» DATA EXTRACTS:
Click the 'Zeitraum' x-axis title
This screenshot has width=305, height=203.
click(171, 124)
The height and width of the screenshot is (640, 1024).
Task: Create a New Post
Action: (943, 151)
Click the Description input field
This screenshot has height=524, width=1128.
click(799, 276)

» INSTRUCTIONS FOR THE TASK: Exactly as written above, reproduce all of the entries.

» ANSWER:
Click the 'Zeitraum' x-axis title
This screenshot has width=305, height=203.
click(171, 124)
The height and width of the screenshot is (640, 1024).
Task: Create a New Post
Action: (943, 151)
Click the Description input field
This screenshot has height=524, width=1128.
click(799, 276)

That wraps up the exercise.